Our study found that only 22 of 80 school districts in Los Angeles County have publicly posted education technology plans — and of those, which were published between 2006 to 2021, only eight of them were created with the guidance of the 2017 National Education Technology Plan (none were created using updates from 2021).
Our summer 2023 study intended to look at school districts’ education technology plans to understand how districts were addressing post-pandemic learning plans with technology, especially in light of California’s policy for continued virtual instruction, and the rapid advent of AI. As only 22 of the 80 school districts in our sample had technology plans updated within the last 17 years, our study shifted to include thematic technology trends exhibited through the 80 districts’ websites, specifically with their virtual instruction and AI implementation since the pandemic. Through internet data mining of districts’ websites, there was still little information provided about virtual instruction and AI.
While our goal was to analyze the education technology plans with a framework, we found that many education technology plans did not fit any of the bedrock frames. Thus we propose a conceptual framework, based on a combination of Future-Ready, PISA ICT, U.N. Sustainable Development Goals and the 2017 ISTE Standards. ISTE is the most generally accepted authority for the effective use of technology in schools. We compared districts’ plan offerings from both their posted education technology plans and their public-facing websites.
For assessing the virtual learning plans, this study used a guide resourced by the state of California, the National Standards for Quality Online Programs (Virtual Learning Leadership Alliance, and Digital Learning Collaborative, 2024). These 14 standards have been the benchmark for online programs, districts and state agencies since 2007. For assessing the learning plans with artificial intelligence, this study utilized AI4K12’s ISTE-accepted guidance for AI use in schools. AI4K12 has five big ideas to assist schools in planning to support students’ AI concepts, essential knowledge and skills.
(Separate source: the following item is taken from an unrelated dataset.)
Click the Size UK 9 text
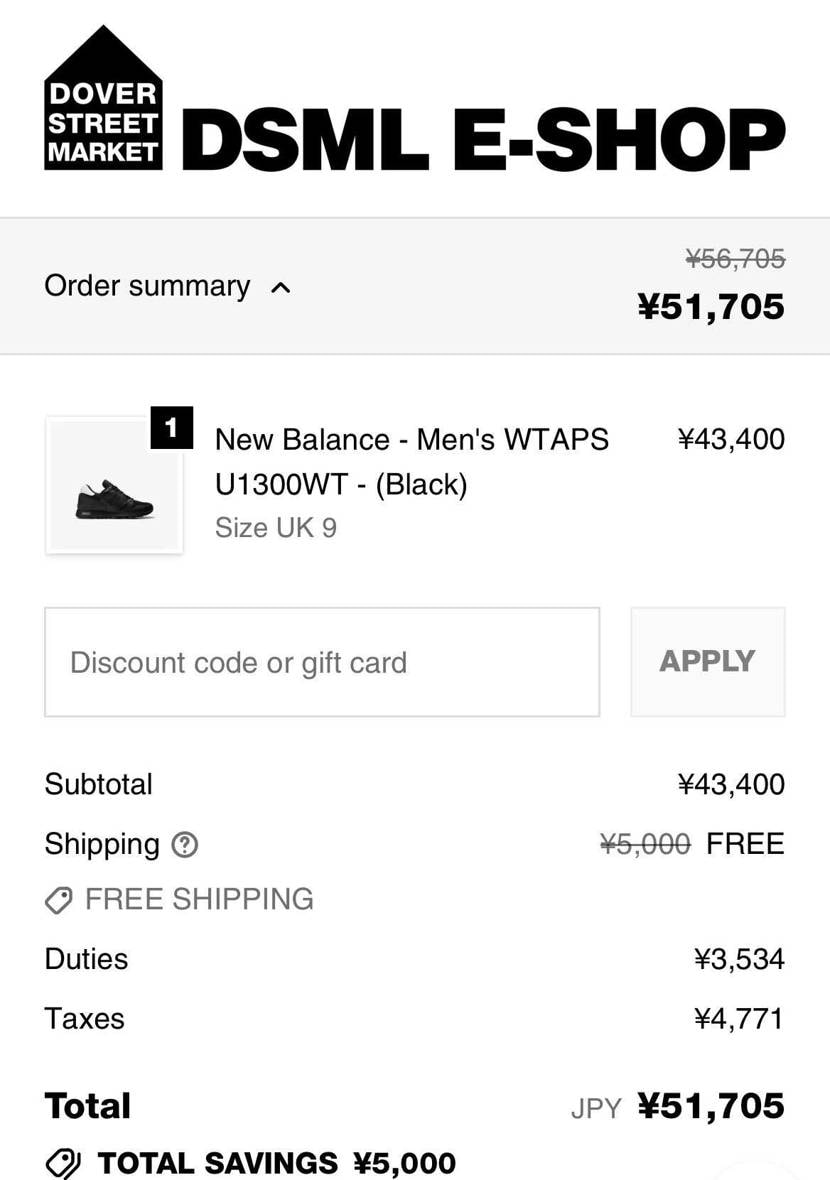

After using these guiding frameworks to examine the 22 education technology plans from Los Angeles County, a thematic analysis was conducted. We found 11 districts had evidence of virtual instruction and 11 (separate) districts had evidence of AI usage on their district websites. Only 14 percent of the 27.5 percent had posted plans of present use of virtual instruction and plans with artificial intelligence. Due to lack of public-facing information, we were unable to ascertain how the 14 percent of plans addressing virtual instruction and AI were using ESSER funds and addressing the digital divide.
Only identifying education technology plans in 27.5 percent of school districts in our sample leaves us wondering what school districts are using to guide their education technology initiatives. The implementation of policy regarding AI and virtual instruction into the 2024 NETP could help school districts close the digital divide.
Jaclyn Caballero is an Educational Leadership doctoral candidate at California State University, Long Beach, and is committed to fostering equitable environments for all learners, especially within Early Childhood Education. Devery J. Rodgers is assistant professor of Educational Leadership, College of Education, at California State University, Long Beach.